La straordinarietà del quotidiano

Lorenzo Fluxa ha fondato l’azienda Camper, produttore di calzature con sede nell’isola spagnola di Majorca, nel 1975, a soli 27 anni, rendendola subito internazionalmente famosa per la sua vocazione di azienda creativa, iconoclasta, e aperta alla scoperta del mondo.

La storia dell’azienda Camper risale però in realtà al 1877 quando il bisnonno di Lorenzo, Antonio, tornò da Northampton, in Inghilterra, allora capitale nella lavorazione del cuoio, con una macchina per fare le scarpe, facendo diventare nel giro di poco tempo la  piccola isola di Majorca leader nel mercato spagnolo, dove peraltro non c’era allora una grande esperienza nel settore. Il figlio di Antonio, anche lui Lorenzo, durante il periodo franchista sfruttò il potenziale turistico dell’isola per lanciare una agenzia di viaggi, Viajes Iberia, diventata ormai un colosso di 12.000 persone.

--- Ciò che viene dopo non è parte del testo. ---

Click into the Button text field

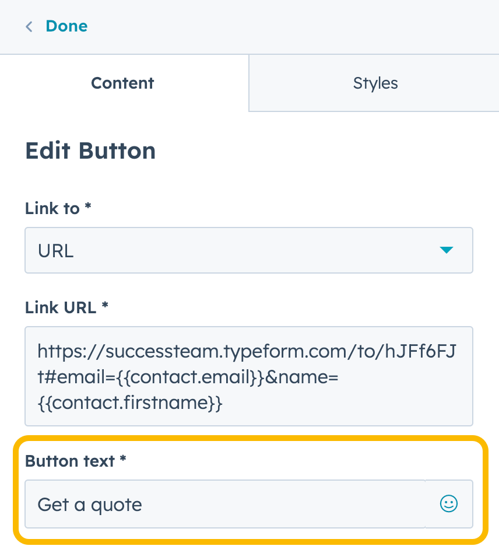pos(224,504)
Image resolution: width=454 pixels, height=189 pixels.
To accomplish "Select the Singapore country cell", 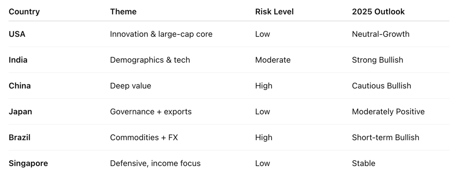I will coord(28,163).
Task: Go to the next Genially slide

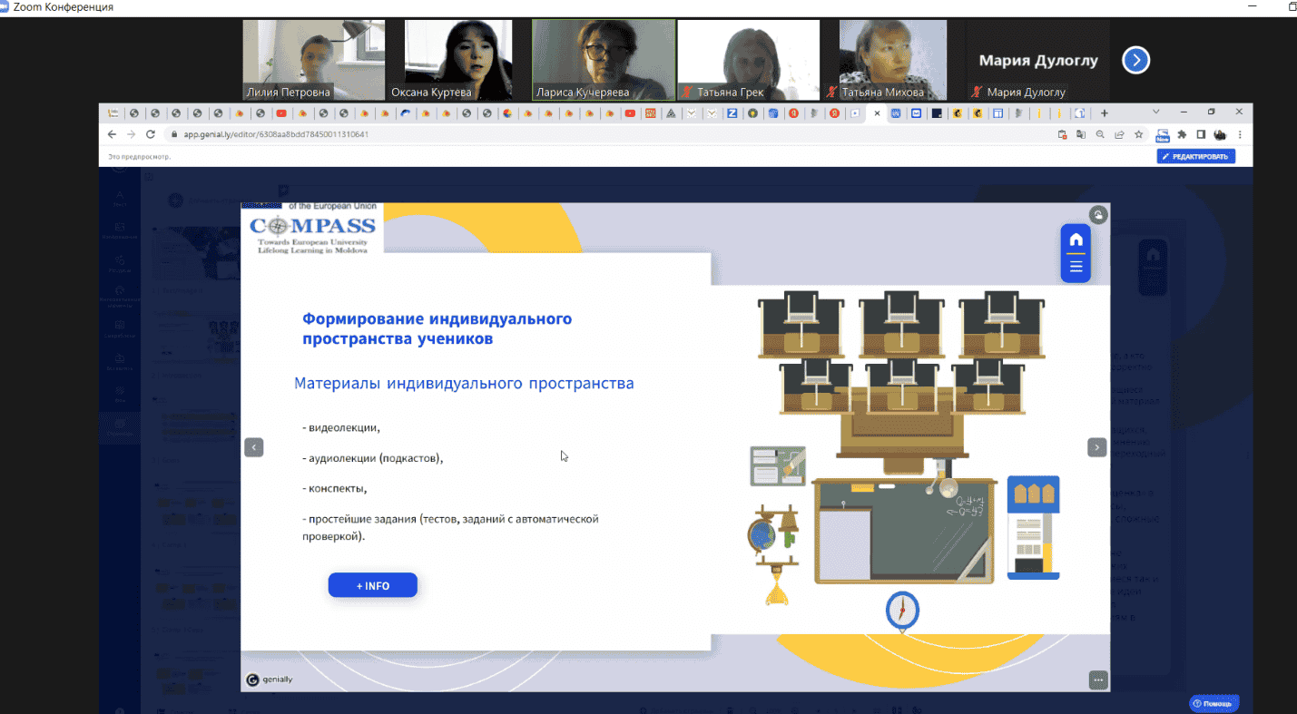Action: (1097, 447)
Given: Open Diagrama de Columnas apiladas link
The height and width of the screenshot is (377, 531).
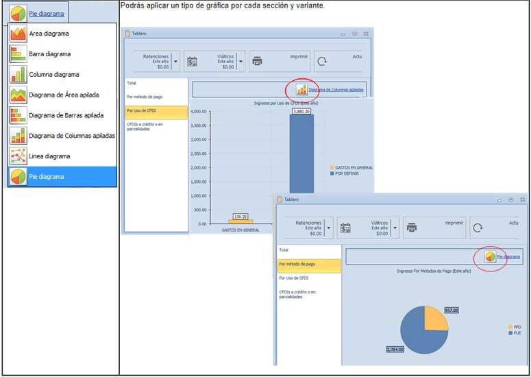Looking at the screenshot, I should pyautogui.click(x=336, y=90).
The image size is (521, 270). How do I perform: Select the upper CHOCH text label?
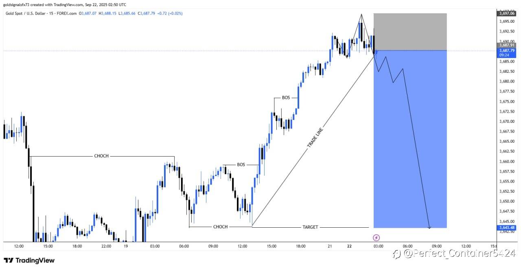101,156
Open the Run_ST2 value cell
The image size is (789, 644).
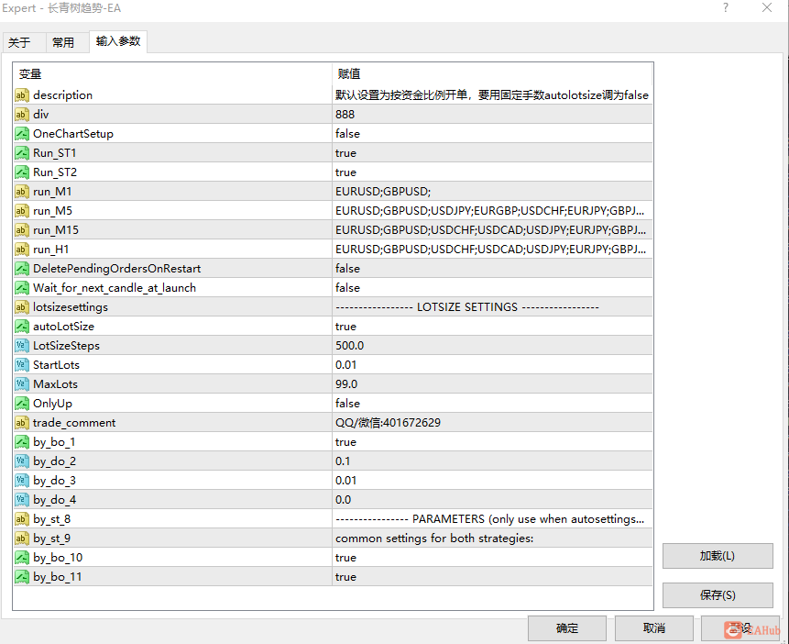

Elisabetta Pasini. Mi sembra che l’evoluzione costante della marca Camper nel suo percorso sin dal momento della sua nascita a metà degli anni ‘70, dietro l’apparente non intenzionalità delle scelte, nasconda tuttavia una linea guida molto precisa. Questo ha in qualche modo a che fare con il concetto di carisma, e in particolare con quello che tu intendi come carisma?

Lorenzo Fluxa. È vero, ripercorrendo la mia storia di questi anni mi sembra che tutto sia successo come una evoluzione naturale, senza un vero e proprio punto di vista economico o impresariale, seguendo  un modo di sentire più che un piano. Camper non ha mai anteposto il piano economico al progetto, ma ha sempre cercato di sviluppare un proprio concetto nel modo più autonomo possibile. Se c’è una critica che spesso si fa a Camper è che la sua dimensione economica potrebbe oggi essere più grande se avesse privilegiato scelte solo imprenditoriali.

E tuttavia oggi questo mi sembra un grande valore, una grande intuizione che abbiamo cercato di portare avanti con molta coerenza. Ritengo che oggi ridurre, piuttosto che crescere a dismisura, sia la grande scommessa del futuro, poiché ridurre significa diminuire la dipendenza da prodotti e materie prime che sono ormai sempre più chiaramente incompatibili con una idea di sviluppo sostenibile. I nuovi progetti che abbiamo sviluppato, come il Foodball e l’Hotel Camper, sono frutto della voglia di sperimentare nuove strade sui temi del riciclo e del rispetto per l’ambiente, sono fondati su principi di sostenibilità ambientale quali l’uso di tecnologie alternative – energia solare, sistemi di depurazione naturale dell’acqua, ristrutturazione e conservazione di stabili che fanno parte del patrimonio urbano -, sulla promozione di principi di alimentazione biologica, sulla declinazione del concetto di qualità della vita nelle grandi città e di un nuovo rapporto con il territorio. Ed è vero che la “filosofia del riciclo” fa parte da sempre del progetto Camper, anche se è cambiata nel tempo la sua declinazione e la sua interpretazione. Il Camaleon  delle origini era infatti una scarpa riciclata, anche se era figlia del riciclo dell’epoca che era quello della scarsità e dell’austerità, dettati dal fatto che non c’era nulla; il riciclo di oggi è invece figlio dell’abbondanza e rappresenta il prodotto di una società opulenta che ha la necessità di tornare a comprendere il valore essenziale delle cose.

Personalmente, tendo a dare molto valore al concetto di responsabilità di impresa. Il marketing accademico continua ad occuparsi di “etica dei processi”, penso invece che dovremmo parlare piuttosto di “etica dei concetti”, che significa fondamentalmente domandarsi cosa stiamo facendo in realtà in relazione al mondo che ci circonda. Etica dei concetti significa oggi cercare di dare valore al sogno utopico di una impresa che sappia, ad esempio, coniugare profit e non profit, una impresa redditiva ma compatibile con il tema della responsabilità sociale, che sappia coniugare il sogno della fondazione con la realtà del prodotto. L’idea di commercio etico mi è sempre sembrata un grande paradosso, poiché il commercio dovrebbe essere etico per definizione, e di fatto lo è per la maggior parte delle imprese. Forse può essere considerato utopico pensare di coniugare profit e non profit, tuttavia è oggi necessario se si vuole continuare a parlare di sviluppo.